Nella cautela espressa da Butti e dalle altre capitali europee risuonano le preoccupazioni dell’altro lato della diatriba, quello delle Big Tech. Secondo loro il costo finale di una “internet tax” – e dei balzelli su chi offre contenuti e servizi digitali – andrebbero a pesare sui consumatori e la concorrenza. Senza contare che anche le Big Tech contribuiscono all’infrastruttura dei dati costruendo cavi sottomarini e data centers, che è l’offerta di contenuti a creare domanda di dati da parte degli utenti e non l’opposto, e che una misura del genere infrangerebbe il principio della neutralità della rete menzionato dal Parlamento, visto che le telco finirebbero per controllare e tassare entrambi i lati della catena di trasmissione dei dati, secondo quanto ripetuto a più riprese dalla lobby delle Big tech in Ue, Ccia.

Chi è andato al nocciolo del problema ha esaminato i dati della Commissione sul cosiddetto “gap di investimenti” – che Butti e altri non hanno riscontrato e che secondo il Disruptive Competition Project è un modo alquanto fantasioso di descrivere la quantità di denaro necessaria per raggiungere gli obiettivi europei.

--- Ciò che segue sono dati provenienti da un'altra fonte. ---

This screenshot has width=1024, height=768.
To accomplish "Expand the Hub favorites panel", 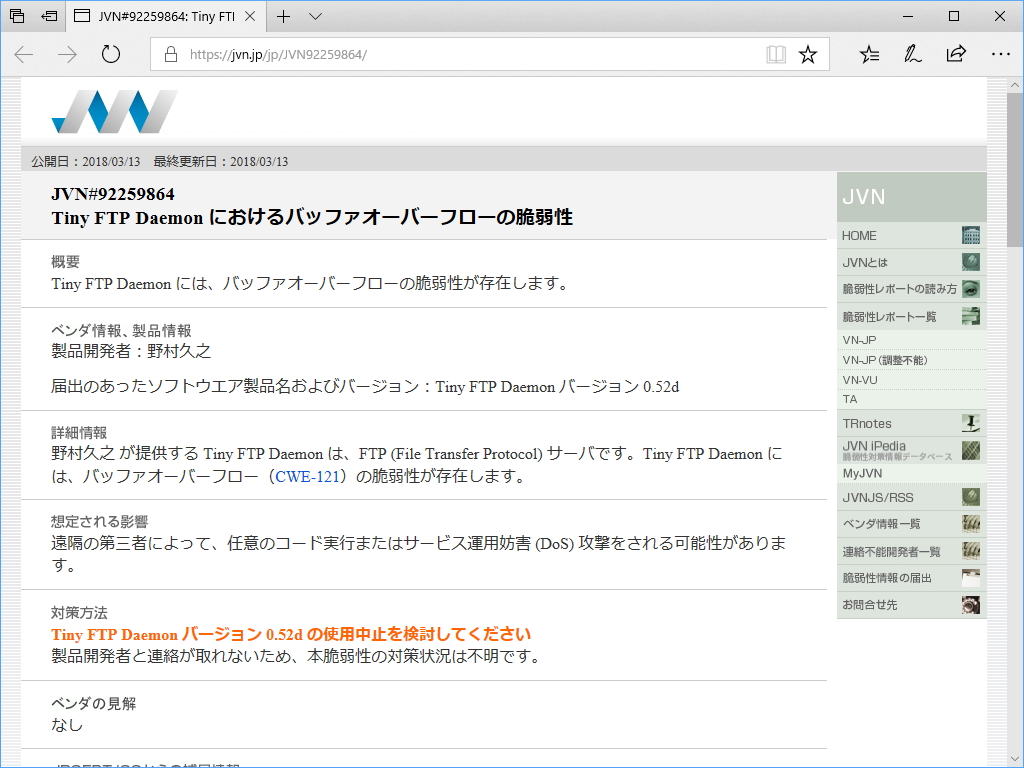I will (x=869, y=54).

Non solo quei 200 miliardi “mancanti” sono 100 in meno rispetto a quanto sostenuto da Etno, scrive il centro studi, ma sulla carta gli investimenti annuale dichiarati delle telco europee (50-60 miliardi di euro, senza considerare le sovvenzioni) sarebbero sufficienti per raggiungere l’obiettivo europeo al 2030 entro il 2027.

L’opposizione delle capitali e la reticenza della Commissione nel pubblicare i risultati della consultazione suggeriscono che la posizione delle Big Tech potrebbe aver fatto breccia nelle posizioni dei regolatori. Con l’avvicinarsi delle elezioni europee a giugno 2024 si riduce anche lo spazio politico per una mossa così importante – e delicata – come l’imposizione di una nuova tassa sul flusso di dati. Appuntamento alla riunione informale dei ministri delle telecomunicazioni, in programma per il 23-24 ottobre a Leòn, in Spagna, per vedere se Breton e i suoi porteranno sul tavolo una proposta conclusiva.